Now here, Snapfish is not advising on both the above options: as to how would they adjust the money if I re-order and alternatively how do I go back to my account and edit my order for a corrected image.

That’s bad customer service and if a chargeback results, then HP and Snapfish would have to refund the amount and may also incur a penalty, of course they just lost a customer!

How could have they avoided this chargeback?

Remedies

Before venturing further, I have tried to keep both sides of ‘chargebacks’ in front of you, so that one can appreciate that chargebacks are both due to fraud and genuine reasons. 

 

The challenge for etailers is:

1. How to detect and act against fraudulant chargeback.

2. How to pre-empt chargebacks (the friendly and the genuine chargeback)

 

By all means online merchants are at a disadvantage when it comes to chargebacks. With no credit card to swipe or receipt to sign, one needs to be innovative to really verify a sale.

For ecommerce players who are in ‘services’ or ‘intangible’ category: like online gaming or online calling services, the situation is even worse, because the delivery of service is immediate and online.


There are new tools available, and more on the way, that aim to reduce online fraud and therefore reduce opportunities for chargebacks.

Two similar technologies, Verified by Visa and SecureCode, provided by Visa and MasterCard respectively, will help to verify a customer’s identity at the time of purchase.

But while you use and adopt the Fraud Management technology, nothing beats a Customer Centric Environment. (This is specifically useful in avoiding the case of friendly and genuine chargebacks)

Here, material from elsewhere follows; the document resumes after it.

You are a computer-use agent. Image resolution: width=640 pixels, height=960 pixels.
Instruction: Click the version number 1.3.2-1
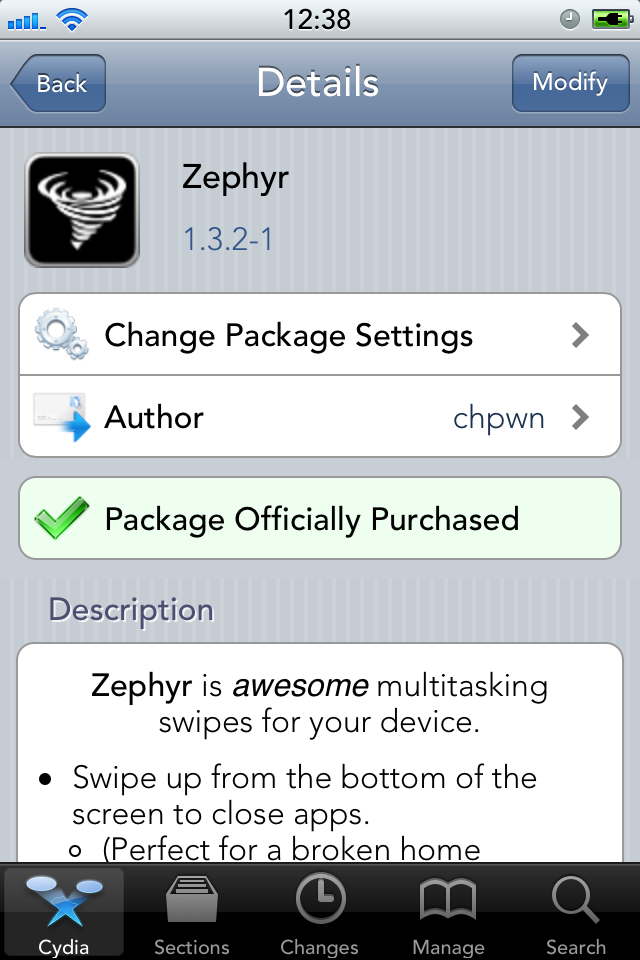(228, 239)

I would advise the following :

Analyse the reasons why one has a high incidence of chargebacks.

1. If it is fraud:
a. then one needs to have fraud management system in place. (Connect with players like cybersource and configure policies and systems around address verification, negative database, verify IP, order velocity, etc.)

b. Share your negative database with your competition and make a Global Industry Negative Database : Block these cards across the Industry.

2. if it is due to customer dissatisfaction: we need to work towards
a. Better and more frequent communication with customers

b. Put in place a system, that records step by step affirmatives and sign-ups by the 
customer. This is proactively recording customer satisfaction and his receipt of service, so that even in case of dispute the incidence is minimum, and to start with it will help you have a satisfied customer with less chances of dispute.

c. Have a visible customer service contact available at your site and all communications with customer (including billing).

d. Run a customer loyalty program

At the end of it, as someone said, one needs to progress and become smarter along the way. There is no quick-fix and there is no permanent solution.

Also, at Airtel, we had some of the world’s best risk and fraud management systems in place, but that didn’t necessarily mean reduction in fraud. (We witnessed a time when we curtailed fraud, but along the way also reduced our earnings)!

Hence the best defence is to have a mix of human and machine, coupled with processes that involve consumers in the delivery of service and at all times stay connected with the consumer. If we can eliminate chargebacks due to genuine reasons that itself would be a great win for ecommerce players.